Rarely.  I'm more of a 25% Grid with the Infill Line Multiplier = 3 and I use the line directions to get the infill square to the walls.  Consider that at any density this will add strength in the X Y and Z where concentric at lower densities would not touch the outer walls and so would only add strength to a compression load in the Z.

 

I didn't change anything but the infill pattern.  You can see that Infill Line Multiplier doesn't work with Concentric.

[rachael7 70]

Thanks again. Yes, concentric infill is near useless... unless you are also using 100% infill, in which case it becomes more like additional walls and becomes the strongest pattern, in my experience. For most parts, a less than 100% infill is fine, but I'm really trying to squeeze every last bit of strength out of these parts, so I'm printing them solid. That does make flow rates much more critical though, so I'll have to have another look at that.

[GregValiant 1,119]

You are putting a lot of heat into it as well.  Your layer cooling blower should be moving some of the hot air out of the center of the part but it's still a chimney that will keep the bed heat in and might effect the inside structure.

[rachael7 70]

1 minute ago, GregValiant said:

You are putting a lot of heat into it as well.  Your layer cooling blower should be moving some of the hot air out of the center of the part but it's still a chimney that will keep the bed heat in and might effect the inside structure.

 

Now THAT is a very good point. I'm not using part cooling fans at all - ABS and polycarbonate both need the fans off, or very close to, in order to get decent layer adhesion. Both print on a very hot bed as well, so the chimney effect could be quite pronounced. Thanks for the insight!

[Torgeir 228]

Hi folks,

 

Could not agree more about "strength" and 100 % infill.

Also, if the object is compressed/loaded, -I'll always orient the force direction in the horizontal (X/Y) direction.

I've been printing with nylon quite a lot and using 100 % infill and closed up printer to keep the temp on the "upper" bed temp are the way to go.. 

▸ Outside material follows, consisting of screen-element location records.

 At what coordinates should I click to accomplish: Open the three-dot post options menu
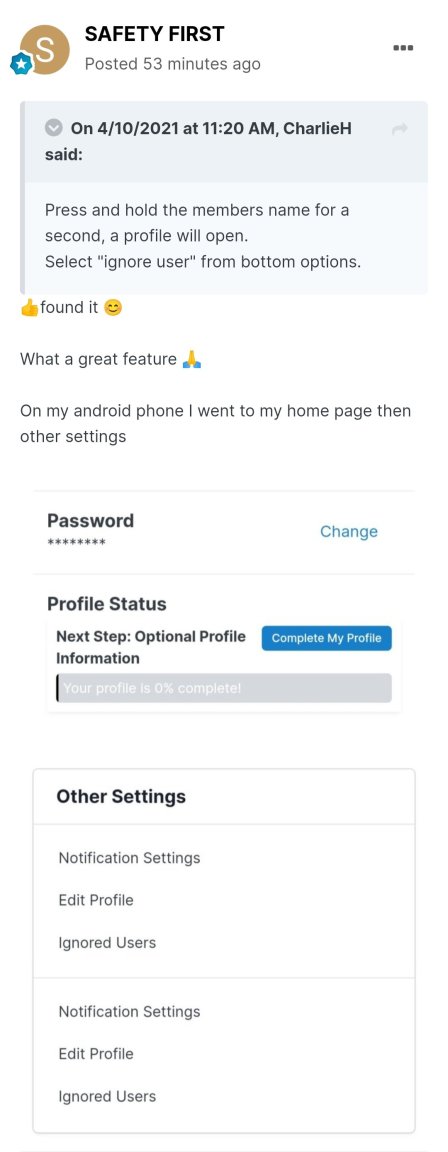pos(403,48)
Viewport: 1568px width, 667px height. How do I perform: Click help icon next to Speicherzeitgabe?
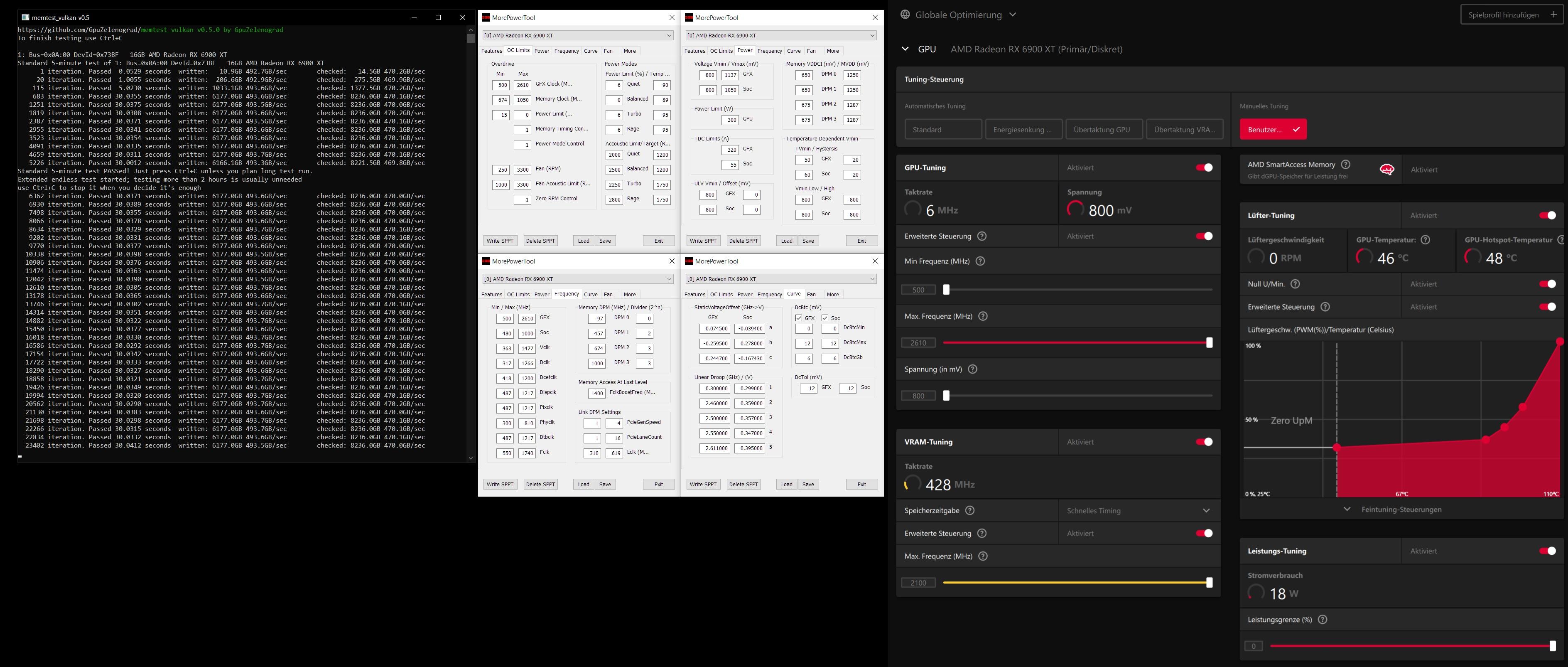(x=970, y=510)
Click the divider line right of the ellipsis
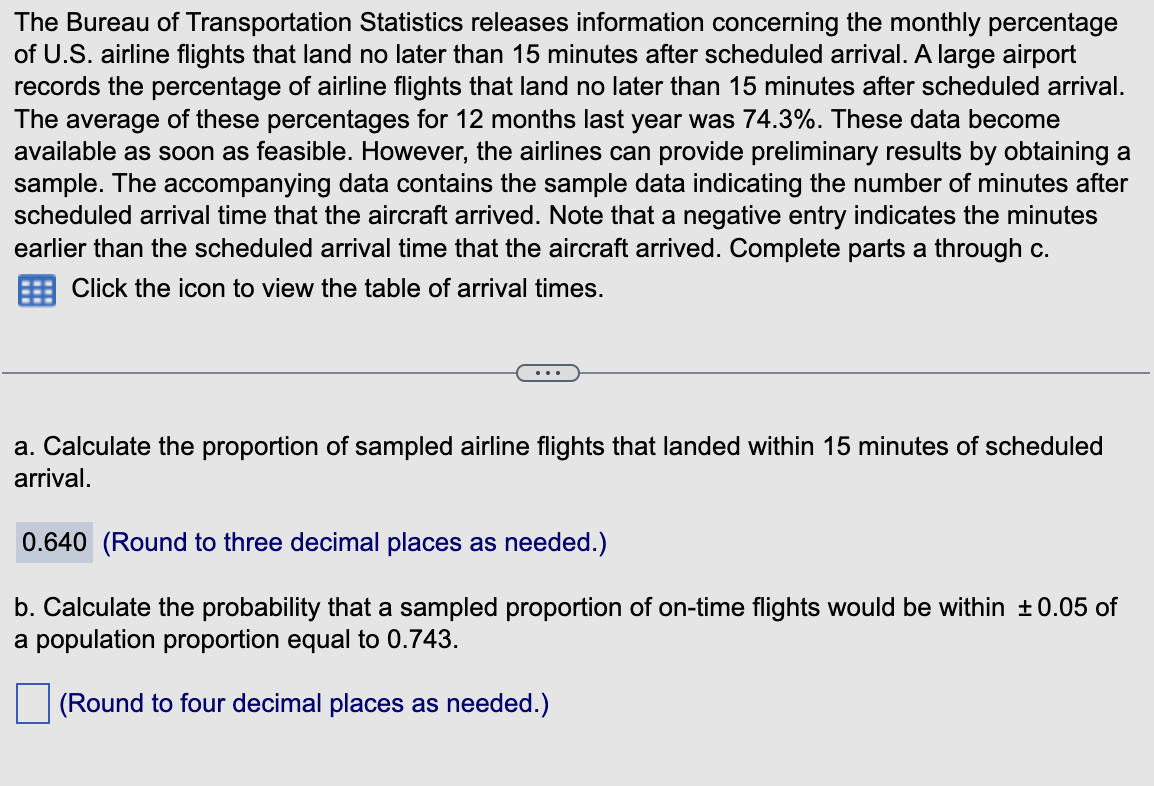1154x786 pixels. tap(865, 373)
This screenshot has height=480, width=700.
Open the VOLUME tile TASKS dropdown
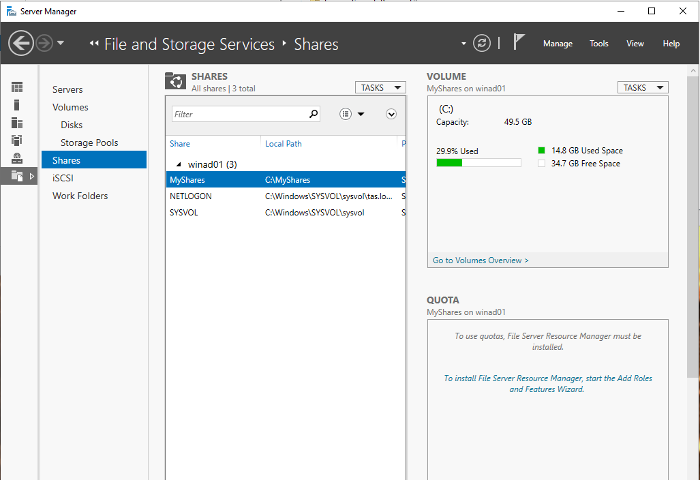(x=642, y=88)

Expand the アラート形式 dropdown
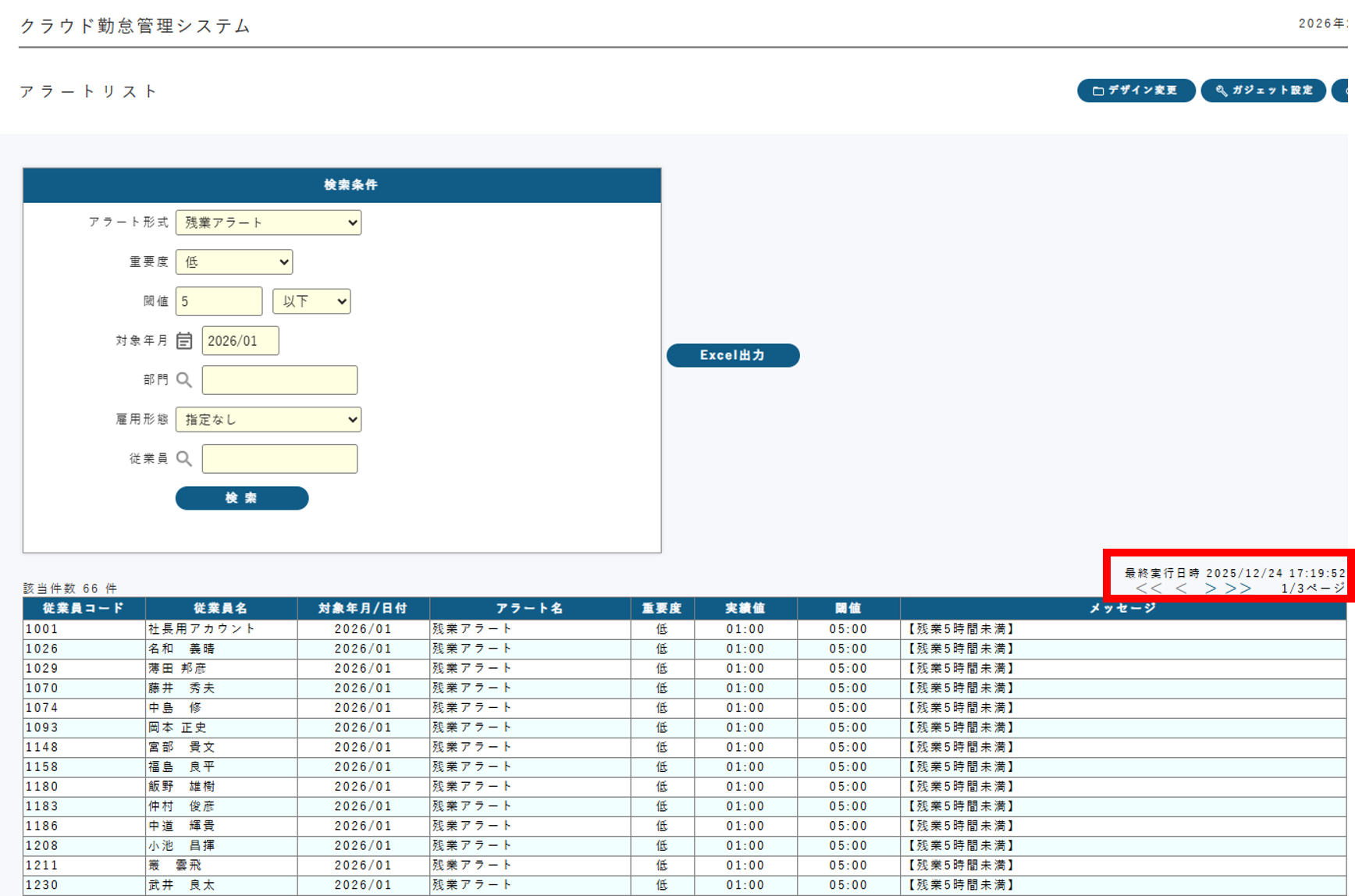269,222
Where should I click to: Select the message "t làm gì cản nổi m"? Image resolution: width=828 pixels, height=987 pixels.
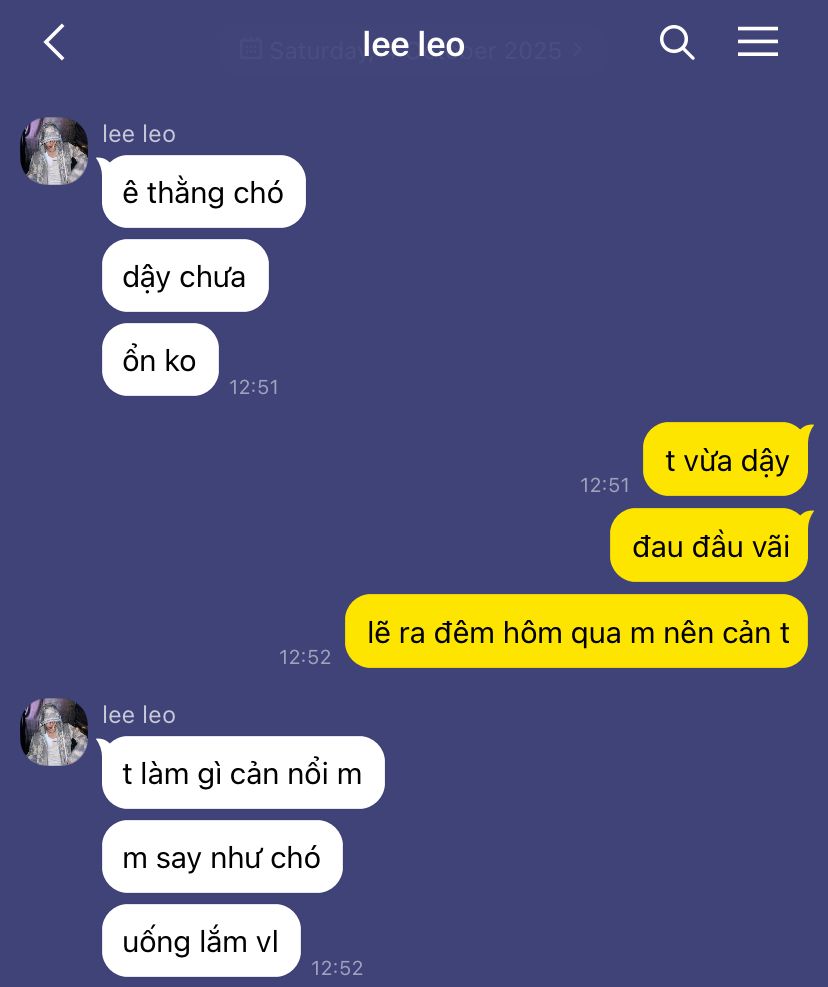[243, 772]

Z axis are always the weak point when loading our fff built objects.

 

Interesting topics.

 

Torgeir

[GregValiant 1,119]

There was a poster here who prints custom ABS body parts for motorcycles.  One of the issues he encountered was too much heat within the chamber as the part got taller.  The printer was a one-off custom and the enclosure heater and fan system was designed to insure it stayed warm enough.  There was no control for the enclosure becoming too hot.  That required a rework of the enclosure system and he ended up having to drop the bed temperature during the print.  That worked out as the upper layers of a part would solidify rather than staying mushy due to all the heat.

[rachael7 70]

34 minutes ago, GregValiant said:

There was a poster here who prints custom ABS body parts for motorcycles.  One of the issues he encountered was too much heat within the chamber as the part got taller.

 

Interesting. I've definitely gotten too hot a couple times, but mostly only when I was down near the very hot build plate. And it was easily remedied on the S5, since its passive chamber heating is not really meant to do much. I've actually gone the other way at times, starting with a slightly cooler bed to prevent the part turning into a puddle of mush, then heating up to get more chamber heat, once the print has progressed a safe distance from the build plate.

[jirodriguez72 18]

Another thing I find, especially when printing higher temperature materials without cooling fans, is you can greatly improve surface quality by turning on coasting. I print almost exclusively in Nylon+CF or PC+CF with no cooling fans and I used to get a lot of zits, blobs, and stringing. The two biggest quality improvements I made were to turn down the temp on the hot end a bit (I'm still getting really good layer adhesion), and enabling coasting. I started at the default amount for coasting and gradually increased it until I got acceptable surface finishes.

 

This is a prototype pump impeller out of NylonX, it has a 10" OD, we spin these under load in water at 3600 RPM, and the speed at the periphery of the rim is basically 105 MPH..... so I think we got strength covered 😁. That picture is straight off the printer, only thing I will do is a little bit of light surface scrapping and dissolving the supports.